In adult education we should not repeat the core mistake of child education: employing a utilitarian logic to define success. Adult education should not be about bringing the best results for the largest number of people, in which best results ought to be SMART (specific, measurable, achievable, realistic, and time-bound).
In adult education we should embrace an Aristotelian logic: we should strive for individuals fulfilling their potential individually and within a group. The essential difference between the two approaches is that utilitarian logic focuses on maximum achievement of some predefined results while Aristotelian logic focuses on creating the best preconditions for a maximum achievement that is individually defined. The utilitarian approach is top-down while not people are the end but results are. In the Aristotelian approach people are the end.
Fulfilment of one’s potential
It is hard to conceptualize the concept of “fulfilment of one’s potential”, exactly because it is individually defined. But there are some useful starting points. In positive psychology there is the idea of ‘a meaningful life’. Psychologist Bruce Alexander proposes the idea of ‘psychosocial integration’[i]. In both cases individual fulfilment and social fulfilment go hand in hand. In positive psychology a meaningful life is the third, and highest stage of a fulfilling life.[ii] For Alexander psychosocial integration “is a profound interdependence between individual and society that normally grows and develops throughout each person’s lifespan”[iii].

▶ _Exercise requirements_
A - Reproduce the passage on adult education word for word, between "In adult education we should embrace" and "are the end.", inclusive.
B - In the passage on adult education, which stage of a fulfilling life does positive psychology assign to a meaningful life?

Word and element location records
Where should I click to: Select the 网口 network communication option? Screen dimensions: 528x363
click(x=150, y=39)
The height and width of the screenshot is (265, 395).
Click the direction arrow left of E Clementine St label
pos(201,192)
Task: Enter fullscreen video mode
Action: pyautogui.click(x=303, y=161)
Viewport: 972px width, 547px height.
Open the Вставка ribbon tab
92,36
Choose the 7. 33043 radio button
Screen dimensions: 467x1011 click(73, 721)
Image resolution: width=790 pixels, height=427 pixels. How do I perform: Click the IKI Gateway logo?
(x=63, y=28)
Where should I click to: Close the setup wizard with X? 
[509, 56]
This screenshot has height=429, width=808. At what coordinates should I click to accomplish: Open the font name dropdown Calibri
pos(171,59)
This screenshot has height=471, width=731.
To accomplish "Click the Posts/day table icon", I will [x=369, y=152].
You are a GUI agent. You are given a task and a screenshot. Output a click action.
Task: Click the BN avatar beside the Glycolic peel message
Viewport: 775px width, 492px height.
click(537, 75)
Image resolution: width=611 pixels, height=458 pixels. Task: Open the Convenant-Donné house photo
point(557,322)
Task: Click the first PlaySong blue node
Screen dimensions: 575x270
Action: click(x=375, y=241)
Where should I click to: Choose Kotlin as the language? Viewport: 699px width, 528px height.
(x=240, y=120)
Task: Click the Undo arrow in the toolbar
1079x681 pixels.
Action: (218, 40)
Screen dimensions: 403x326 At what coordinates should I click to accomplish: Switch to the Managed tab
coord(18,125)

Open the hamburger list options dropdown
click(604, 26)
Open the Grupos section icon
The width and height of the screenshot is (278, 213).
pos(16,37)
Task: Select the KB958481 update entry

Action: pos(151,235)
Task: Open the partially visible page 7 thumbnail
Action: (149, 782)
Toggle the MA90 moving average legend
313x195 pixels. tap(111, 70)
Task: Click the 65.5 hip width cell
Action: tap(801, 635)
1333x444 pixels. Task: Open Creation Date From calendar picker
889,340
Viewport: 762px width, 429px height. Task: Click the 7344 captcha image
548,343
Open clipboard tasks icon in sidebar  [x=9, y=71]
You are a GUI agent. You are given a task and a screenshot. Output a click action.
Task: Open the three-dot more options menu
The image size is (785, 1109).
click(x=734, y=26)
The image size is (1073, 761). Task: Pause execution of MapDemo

▶ _Solutions in order_
A -
In adult education we should embrace an Aristotelian logic: we should strive for individuals fulfilling their potential individually and within a group. The essential difference between the two approaches is that utilitarian logic focuses on maximum achievement of some predefined results while Aristotelian logic focuses on creating the best preconditions for a maximum achievement that is individually defined. The utilitarian approach is top-down while not people are the end but results are. In the Aristotelian approach people are the end.

B - The third and highest stage.